“Consider the Atlantic cod,”
Kenny Turan begins.
“Once it was so plentiful that 19th century French writer Alexandre Dumas fils estimated that if every cod egg reached maturity, it would take only three years to fill the sea so you could walk across the Atlantic dryshod on the backs of cod.’
Today that fish is perilously close to extinction in the wild. It was the species’ familiarity that put it in danger: Its past omnipresence made it beyond imagining that it could be in danger of disappearing.
The once-mighty cod was on my mind at the recent Cannes Film Festival’s closing night, and not because I was looking forward to a nice fish dinner.
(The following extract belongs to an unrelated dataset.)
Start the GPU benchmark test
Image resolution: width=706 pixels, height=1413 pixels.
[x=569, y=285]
Rather, I was disturbed that Clint Eastwood’s masterful ‘Mystic River’ had been shut out of the awards, just as Curtis Hanson’s exceptional ‘L.A. Confidential’ had been blanked six years earlier.
Hunh? The “Romance of the Mighty Cod” and references to Alexander Dumas fils because the Cannes Film Festival didn’t give Clint and Curtis the Palme D’or?
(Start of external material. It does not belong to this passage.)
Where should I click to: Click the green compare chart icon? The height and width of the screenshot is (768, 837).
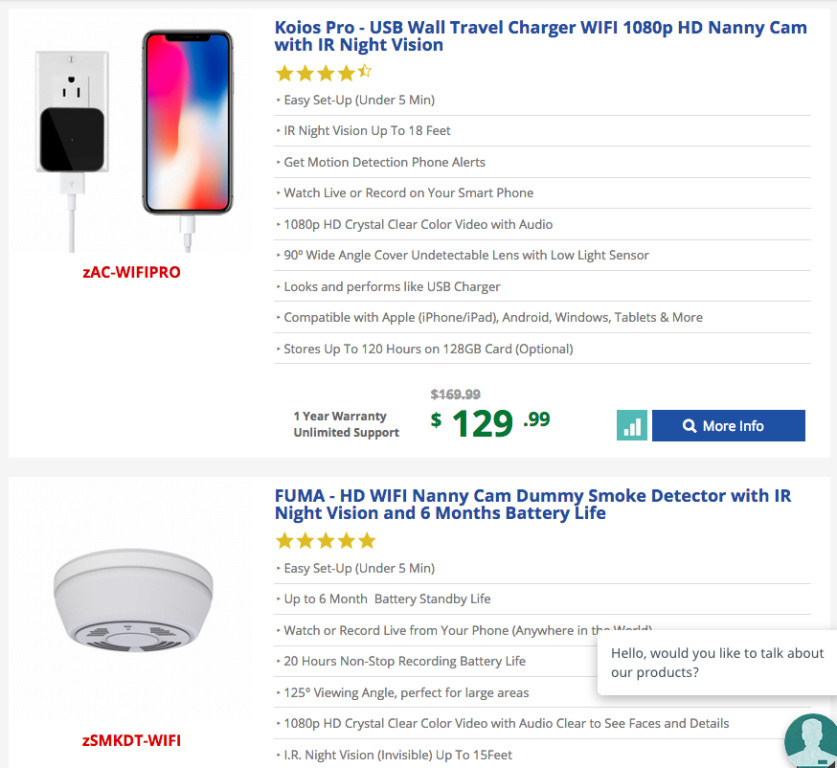tap(632, 425)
Isn’t this a tad overwrought?
“There was a trend here, a dangerous obliviousness to the realities of the movie business, a confusion about what was endangered and what was not, and I wasn’t happy about any of it.”
Ooooo — “dangerous obliviousness”! Is that the new Communism?
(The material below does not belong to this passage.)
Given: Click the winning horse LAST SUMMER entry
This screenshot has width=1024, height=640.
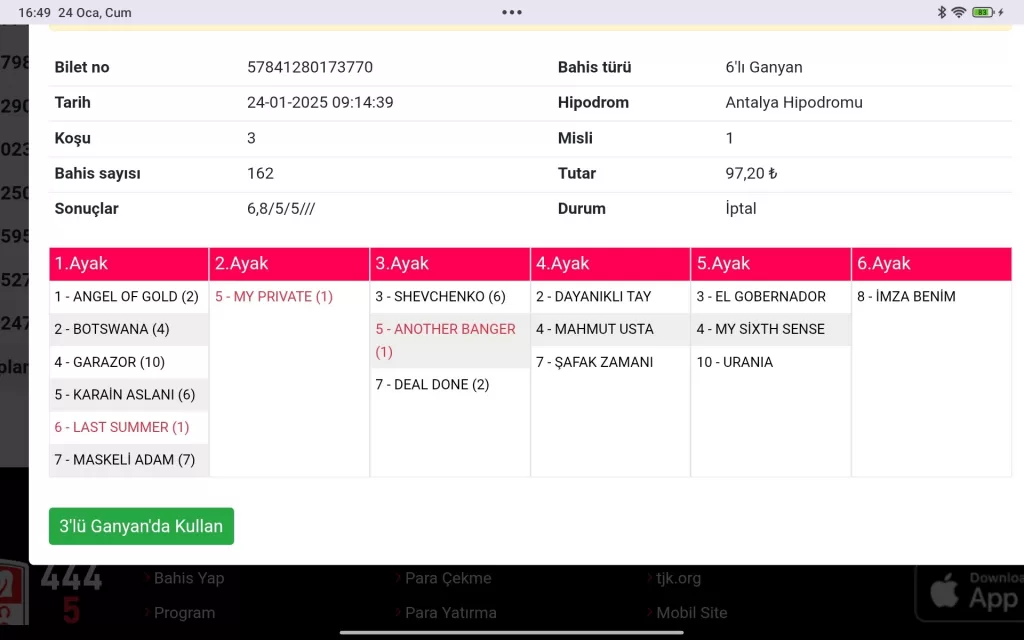Looking at the screenshot, I should (121, 427).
“Of course it’s always possible that the jury, chaired by French director Patrice Chereau, simply didn’t think much of the Eastwood film, but I don’t believe that was the case.”
Naturally not. Maybe before 9/11, but times are different — aren’t they Ken?
“It’s more probable that the jurors preferred the likes of Gus Van Sant’s Palme d’Or-winning ‘Elephant’ because they confuse artful vacuousness with genuine art, but I think there was a third — and much more disturbing — possibility at work here as well.”
And now Ken moves in for the kill. A simple preference for Gus over Clint is ruled out from the start. The infamy of an award like this can only be indicative of some darker force at work. Especially as the chairman of the jury is Openly French !
Yes friends, in the immortal words of Bugs Bunny “You realize that this means war!” And no, it’s nothing so simple was the “War Against Terrorism” or the “War Aginst Drugs” or even the recently won “War Against a Statue of Saddam Hussein.”
No, this is a Culture War, and the Evil French, and their sympathizers must be put in their place!
“My guess is that despite the presence of Americans Steven Soderbergh and Meg Ryan, the jury was inclined to dismiss ‘Mystic River,’ as ‘L.A. Confidential’ had been dismissed before it, as contaminated by the stink of Hollywood. Films produced in the maw of the studio system couldn’t possibly be art, and even if they were, they surely didn’t require the kind of help or recognition a major film festival award can provide.”
I’m sure that Ryan and Soderbergh are relieved tolearn that Commisar Turan has given them a pass on this Culture Crime.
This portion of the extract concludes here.